The data can be laid out as below.

 number of AJPs x 0 1 2 3 4 f(x) exactly x 155,830 34,361 2,789 148 7 F(x) at least x 193,195 37,305 2,944 155 7 p(x) probability 0.1932 0.0789 0.0526 0.0452 w⁺(x) upper ↖ 0.0817 ↖ 0.0613 ↖ 0.0903 w⁻(x) lower 0.0762 0.0451 0.0220

Complete table with probability p(x) and bounds of the 95% Wilson score interval. To test for a significant fall (bold), compare w⁺(x) < p(x–1).

Since, far from being constant, the probability falls with each successive addition, we can say that the addition of attributive adjective phrases to NPs with common noun heads becomes more difficult as the NP becomes longer.

The unconscious decisions that speakers/writers make to add an AJP to a noun phrase are not independent, but interact in a retarding, negative feedback loop of some kind.

The point of this example is to show how research is often a process of discovery, and that you may need to reformat or re-present your data to reveal patterns or test results.

In particular, in significance testing you need to understand the underlying model to identify what the null hypothesis should be: in our case, that cumulative frequency followed a geometric distribution and therfore the probability of addition was constant. Overturning that null hypothesis allowed us to demonstrate a new result.

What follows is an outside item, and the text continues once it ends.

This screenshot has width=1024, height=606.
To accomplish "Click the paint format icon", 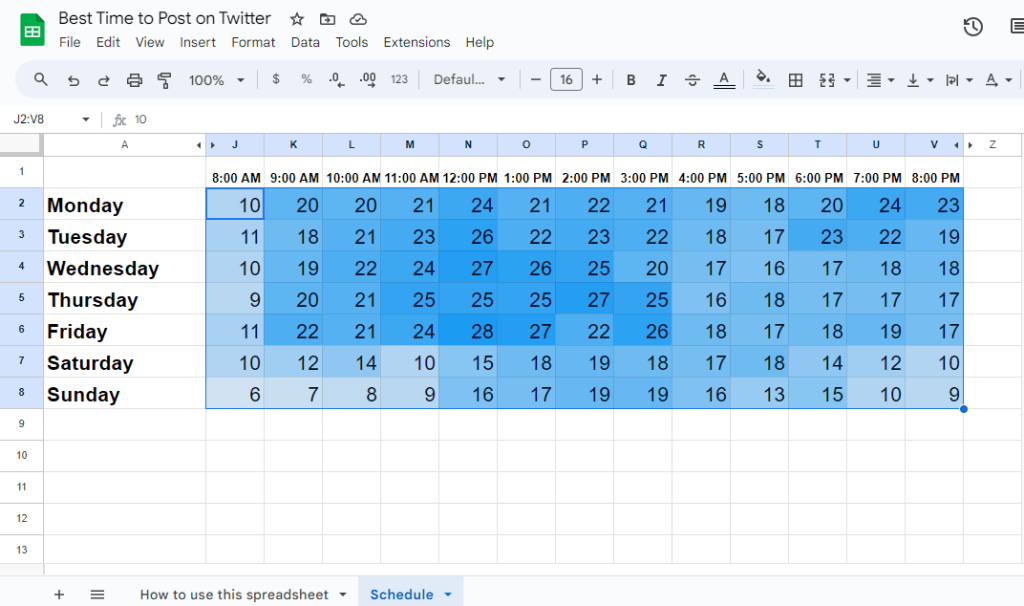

The task would then be to explain this result…

Some brief recomendations

• In experiments, when reporting results we should always cite inferential statistics where possible. Statistical tests may be possible if you can rethink your data appropriately.
• Descriptive statistical methods should be specifically noted as such, and cited only when there is no other available inferential method (including a less powerful test or one with a theoretically weaker conclusion).
• Finally, if an inferential statistical test does not obtain a significant result, the result is not “indicative” but non-significant!